Replacement of Long Lasting Insecticide Treated Nets in Malarious Kebeles of Gida Ayana District, East Wollega Zone, Ethiopia
The main objective of the study was to determine the sustainability of owning and utilization of long lasting insecticide treated nets in malarious kebeles of Gida Ayana District. A community-based cross-sectional study design was used to investigate the replacement and utilization of long lasting insecticide treated nets (LLINs) in four malarious kebeles of Gida Ayana District. The study was conducted in June, 2013 on randomly sampled 420 households.
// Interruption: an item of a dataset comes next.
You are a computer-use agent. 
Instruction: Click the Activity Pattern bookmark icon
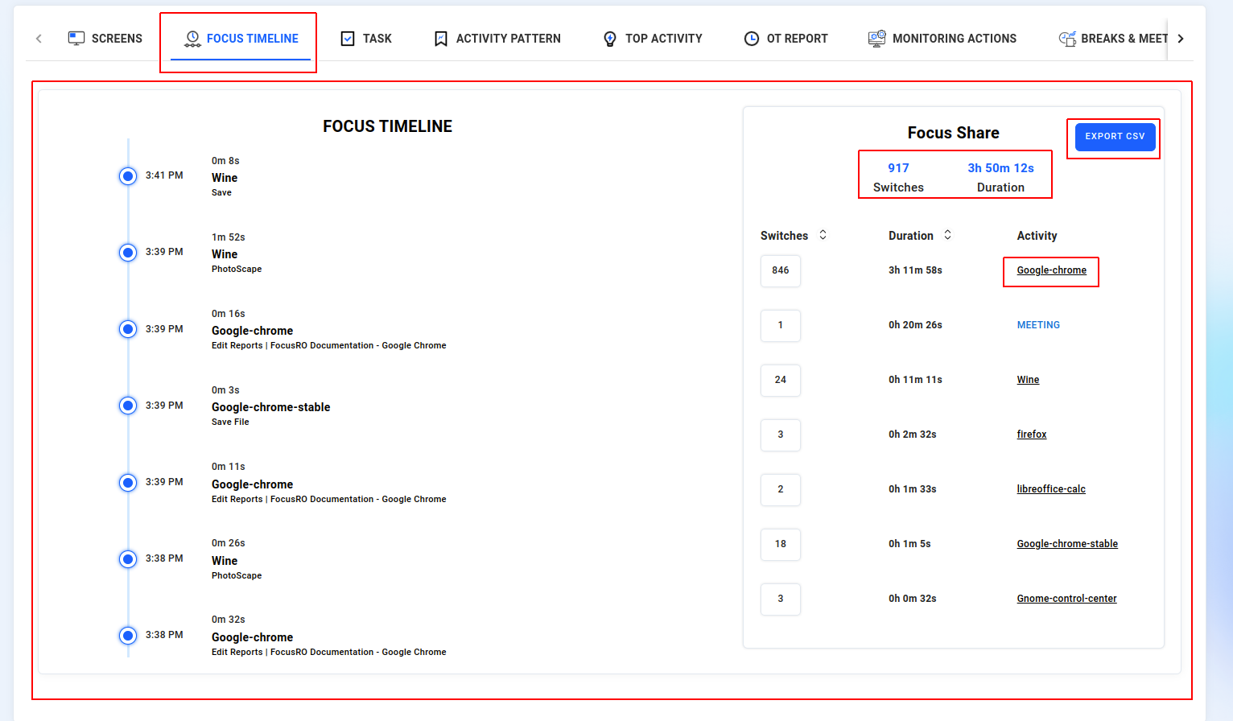click(x=441, y=39)
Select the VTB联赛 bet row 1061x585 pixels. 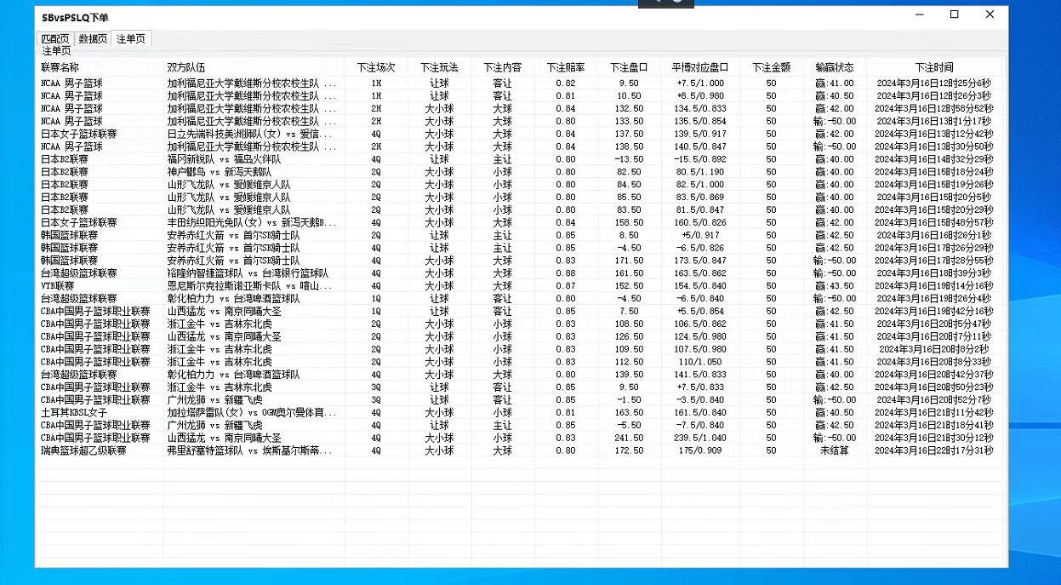pos(255,285)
Data were collected using structured, pretested, interviewer-administered questionnaire and presences of LLINs in sleeping areas were checked. Data analysis was performed using SPSS 20.0 for windows software. Proportion of pregnant women and under five children slept under LLINs the night preceding the study was 43.1 and 48.4 % respectively. Old, worn out LLINs have been replaced after three years of use to sustain malaria control in the study area. Utilization of LLINs among malaria risk group was low. Every household in malarious kebeles should be included during substituting LLINs. Regular monitoring of household is required from health extension workers to scale-up and sustain utilization of LLINs in malaria control.